-- Problem to work on --
When you reach the line containing "LED T5 Tube Light (136, 2418)" in the entries below, begin reproducing lines exactly, and stop once the line containing "LED Strip Light IP65 (460, 2496)" is done.

Records drawn from a dataset:
↓
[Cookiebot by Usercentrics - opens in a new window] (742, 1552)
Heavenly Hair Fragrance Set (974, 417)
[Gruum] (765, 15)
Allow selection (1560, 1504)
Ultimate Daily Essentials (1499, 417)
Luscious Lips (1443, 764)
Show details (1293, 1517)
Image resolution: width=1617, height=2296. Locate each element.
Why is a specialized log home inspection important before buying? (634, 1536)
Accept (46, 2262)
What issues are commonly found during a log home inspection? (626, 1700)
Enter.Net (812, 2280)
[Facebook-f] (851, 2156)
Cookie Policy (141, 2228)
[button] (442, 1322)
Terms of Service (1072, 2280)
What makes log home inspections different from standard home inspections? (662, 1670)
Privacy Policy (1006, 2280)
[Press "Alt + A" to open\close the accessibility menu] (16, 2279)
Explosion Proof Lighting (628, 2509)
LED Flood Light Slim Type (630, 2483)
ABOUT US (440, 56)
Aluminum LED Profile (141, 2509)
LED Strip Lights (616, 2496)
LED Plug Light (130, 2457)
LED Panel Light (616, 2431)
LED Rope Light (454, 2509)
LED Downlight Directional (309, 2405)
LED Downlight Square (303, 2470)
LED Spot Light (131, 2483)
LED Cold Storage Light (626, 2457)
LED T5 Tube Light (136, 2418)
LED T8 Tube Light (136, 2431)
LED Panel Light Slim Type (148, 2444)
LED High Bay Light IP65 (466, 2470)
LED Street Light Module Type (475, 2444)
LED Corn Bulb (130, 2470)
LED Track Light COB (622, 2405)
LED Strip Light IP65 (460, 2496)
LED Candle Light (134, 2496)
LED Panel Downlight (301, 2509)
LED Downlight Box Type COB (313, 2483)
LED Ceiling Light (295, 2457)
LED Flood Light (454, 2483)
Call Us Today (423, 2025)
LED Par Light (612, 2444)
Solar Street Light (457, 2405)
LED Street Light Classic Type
↑
-- Written solution --
LED T5 Tube Light (136, 2418)
LED T8 Tube Light (136, 2431)
LED Panel Light Slim Type (148, 2444)
LED High Bay Light IP65 (466, 2470)
LED Street Light Module Type (475, 2444)
LED Corn Bulb (130, 2470)
LED Track Light COB (622, 2405)
LED Strip Light IP65 (460, 2496)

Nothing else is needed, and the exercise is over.